La prosa di Alberto Moravia è la migliore del nostro Novecento. Limpida e pulita, mai una parola in più del dovuto, mai una subordinata da rileggere per comprendere il senso del periodo. Il cosiddetto «grigiore» moraviano lo si ritrova ormai maturo anche ne La noia. Quando si legge l’autore romano, non bisogna attendersi picchi entusiastici, enfatici o retorici; si ha però la certezza di trovare una precisione descrittiva degli ambienti e degli stati d’animo fuori dal comune. La noia non è il primo romanzo di Moravia da leggere perché bisogna prima entrare in sintonia con la prosa dell’autore. Non a caso è un volume apparso nel 1960, ben trentuno anni dopo Gli indifferenti; per questo bisogna avvicinarsi a La noia dopo aver già sperimentato un Moravia pregresso e giovanile.
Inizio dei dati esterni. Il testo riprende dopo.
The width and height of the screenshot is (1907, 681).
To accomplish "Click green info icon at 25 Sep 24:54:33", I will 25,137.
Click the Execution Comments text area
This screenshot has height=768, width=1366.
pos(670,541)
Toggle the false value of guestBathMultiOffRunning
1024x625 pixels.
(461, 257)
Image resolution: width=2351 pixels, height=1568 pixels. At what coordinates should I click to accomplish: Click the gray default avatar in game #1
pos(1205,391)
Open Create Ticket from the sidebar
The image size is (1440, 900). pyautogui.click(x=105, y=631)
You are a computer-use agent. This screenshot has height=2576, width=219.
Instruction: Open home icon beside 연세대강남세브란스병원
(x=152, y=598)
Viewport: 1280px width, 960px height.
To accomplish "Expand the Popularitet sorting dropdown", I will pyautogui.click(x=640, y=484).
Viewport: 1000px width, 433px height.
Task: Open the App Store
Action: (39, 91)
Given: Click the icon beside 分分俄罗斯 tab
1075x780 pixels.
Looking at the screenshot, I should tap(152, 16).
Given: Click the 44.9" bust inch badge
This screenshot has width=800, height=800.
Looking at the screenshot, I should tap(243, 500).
Compiute queste doverose premesse circa lo stile e le tempistiche, ne La noia si ritrova la summa della riflessione moraviana. È un romanzo potente, snervante e molto complicato. Meglio che in ogni altro libro si comprende come per Moravia le chiavi per entrare dentro la realtà siano due: il sesso e il denaro. In un modo o nell’altro si ritrovano entrambi gli elementi ne Gli Indifferenti o ne La Romana, ma è Dino, protagonista de La noia, a essere il perfetto concentrato delle riflessioni sul sesso e sul denaro. Questo romanzo si fonda su un sostanziale paradosso: il protagonista è un pittore ma smette di dipingere al primo rigo del libro e la sua tela disposta al centro dello studio in via Margutta a Roma rimarrà bianca fino all’ultima pagina. Si parla di un pittore che non dipinge più, che ha rifiutato di dipingere per un senso esistenziale di noia, ovvero di incomunicabilità con la realtà e i suoi contenuti. «L’aspetto principale della noia era l’impossibilità di stare con me stesso, la sola persona al mondo, d’altra parte, della quale non potevo disfarmi in alcun modo» scrive al termine del prologo Dino, la voce narrante.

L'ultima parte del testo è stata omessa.